The air puff test (non-contact tonometry) is the one most people remember, sometimes not fondly. A small burst of air is directed at your open eye, and the machine calculates pressure based on how your cornea responds. It’s quick and doesn’t require numbing drops, but it’s slightly less precise than Goldmann tonometry, especially at very high or very low pressure ranges. Doctors often average at least three readings to improve accuracy.
One important caveat: corneal thickness affects the accuracy of all pressure measurements. The Goldmann tonometer was designed assuming an average corneal thickness of 520 microns. If your corneas are thicker than average, your pressure reading may appear artificially high. If they’re thinner, the reading may come in lower than your actual pressure. Many eye doctors now measure corneal thickness as part of a comprehensive glaucoma evaluation to account for this.
Who Should Get Checked
The American Academy of Ophthalmology recommends that all adults get a baseline comprehensive eye exam at age 40, even if they have no symptoms or known risk factors. After that, the schedule depends on your age:
- Ages 40 to 54: every 2 to 4 years
- Ages 55 to 64: every 1 to 3 years
- Age 65 and older: every 1 to 2 years
If you’re at higher risk, those timelines tighten. Black adults have a significantly higher risk of glaucoma and should consider exams every 2 to 4 years even before age 40, with more frequent visits as they get older. A family history of glaucoma, diabetes, very high or low blood pressure, or previous eye injuries also warrant earlier and more frequent screening.
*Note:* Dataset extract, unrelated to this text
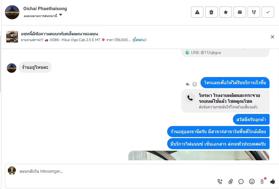This screenshot has height=189, width=279.
Task: Click the ad thumbnail in banner
Action: (12, 37)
How High Eye Pressure Is Treated
When treatment is needed, the goal is straightforward: lower the pressure enough to protect the optic nerve. The first line of treatment is almost always prescription eye drops. Several types exist, and they work in different ways. Some reduce the amount of fluid your eye produces. Others help fluid drain more efficiently through the existing drainage pathways or open up alternative drainage routes. Your doctor picks a type based on your pressure level, overall health, and how well you tolerate the drops.
Eye drops are a daily commitment, sometimes once a day, sometimes multiple times. If drops alone don’t bring pressure down enough, or if side effects are a problem, laser procedures can improve drainage. These are typically done in a clinic and take just a few minutes. For more advanced cases, surgical options can create new drainage pathways or implant tiny devices that help fluid leave the eye.
The key point is that treatment lowers pressure to slow or stop nerve damage, but it cannot restore vision that’s already been lost. That’s what makes early detection through regular eye exams so valuable. Catching elevated pressure before it causes any damage gives you the best possible outcome.